• _TRY IT_
Print the lines that run from the line with "Densus 88 Antiteror" to the line with "internasional (66, 2139)", keeping both end lines, exactly as they appear in the entries below, and nothing else.

[[ DATA TO USE, beginning ]]

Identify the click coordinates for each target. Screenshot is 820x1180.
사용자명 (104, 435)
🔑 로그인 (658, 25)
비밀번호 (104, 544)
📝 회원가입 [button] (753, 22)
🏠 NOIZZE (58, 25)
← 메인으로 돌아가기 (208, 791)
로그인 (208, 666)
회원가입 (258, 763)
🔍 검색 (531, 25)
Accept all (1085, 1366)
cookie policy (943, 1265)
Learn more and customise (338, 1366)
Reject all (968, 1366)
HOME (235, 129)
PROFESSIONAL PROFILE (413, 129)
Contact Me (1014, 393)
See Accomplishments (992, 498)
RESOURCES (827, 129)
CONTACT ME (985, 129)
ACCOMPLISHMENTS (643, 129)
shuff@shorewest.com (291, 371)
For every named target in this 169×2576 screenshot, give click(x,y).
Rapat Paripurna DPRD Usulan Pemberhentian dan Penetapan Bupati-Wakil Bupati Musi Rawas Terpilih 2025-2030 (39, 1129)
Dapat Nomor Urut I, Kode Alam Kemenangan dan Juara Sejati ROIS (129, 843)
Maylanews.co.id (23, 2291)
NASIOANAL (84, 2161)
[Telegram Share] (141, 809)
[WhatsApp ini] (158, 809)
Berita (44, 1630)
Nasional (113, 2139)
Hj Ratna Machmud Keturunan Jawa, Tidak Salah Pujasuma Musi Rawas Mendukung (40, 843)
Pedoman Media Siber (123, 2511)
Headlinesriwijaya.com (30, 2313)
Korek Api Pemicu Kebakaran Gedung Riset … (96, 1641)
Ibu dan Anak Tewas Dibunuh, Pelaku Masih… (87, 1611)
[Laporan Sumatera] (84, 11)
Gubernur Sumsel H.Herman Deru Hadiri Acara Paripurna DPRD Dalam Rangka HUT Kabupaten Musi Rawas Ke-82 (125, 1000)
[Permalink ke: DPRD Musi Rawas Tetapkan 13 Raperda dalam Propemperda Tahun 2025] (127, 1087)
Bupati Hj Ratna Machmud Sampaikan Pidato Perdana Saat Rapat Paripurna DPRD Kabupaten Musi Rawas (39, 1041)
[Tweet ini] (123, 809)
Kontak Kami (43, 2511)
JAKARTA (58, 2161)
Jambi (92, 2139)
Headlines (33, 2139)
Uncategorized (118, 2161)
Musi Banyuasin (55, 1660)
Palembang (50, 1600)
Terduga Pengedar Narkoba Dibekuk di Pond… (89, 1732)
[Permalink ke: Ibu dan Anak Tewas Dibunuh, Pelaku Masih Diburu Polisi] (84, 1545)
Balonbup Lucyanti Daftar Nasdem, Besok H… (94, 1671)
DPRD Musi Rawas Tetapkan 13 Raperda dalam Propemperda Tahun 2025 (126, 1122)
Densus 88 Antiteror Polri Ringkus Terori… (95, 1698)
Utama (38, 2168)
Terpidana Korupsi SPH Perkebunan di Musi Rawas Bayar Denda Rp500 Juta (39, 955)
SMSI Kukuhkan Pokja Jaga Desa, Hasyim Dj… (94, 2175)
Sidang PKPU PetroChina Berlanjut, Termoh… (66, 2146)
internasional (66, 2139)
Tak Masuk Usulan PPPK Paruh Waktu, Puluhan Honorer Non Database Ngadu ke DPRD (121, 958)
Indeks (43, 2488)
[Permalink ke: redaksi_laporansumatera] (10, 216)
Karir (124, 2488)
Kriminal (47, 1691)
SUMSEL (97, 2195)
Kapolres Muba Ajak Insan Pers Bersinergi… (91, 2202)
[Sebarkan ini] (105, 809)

[[ DATA TO USE, end ]]

• _YOUR SOLUTION_
Densus 88 Antiteror Polri Ringkus Terori… (95, 1698)
Utama (38, 2168)
Terpidana Korupsi SPH Perkebunan di Musi Rawas Bayar Denda Rp500 Juta (39, 955)
SMSI Kukuhkan Pokja Jaga Desa, Hasyim Dj… (94, 2175)
Sidang PKPU PetroChina Berlanjut, Termoh… (66, 2146)
internasional (66, 2139)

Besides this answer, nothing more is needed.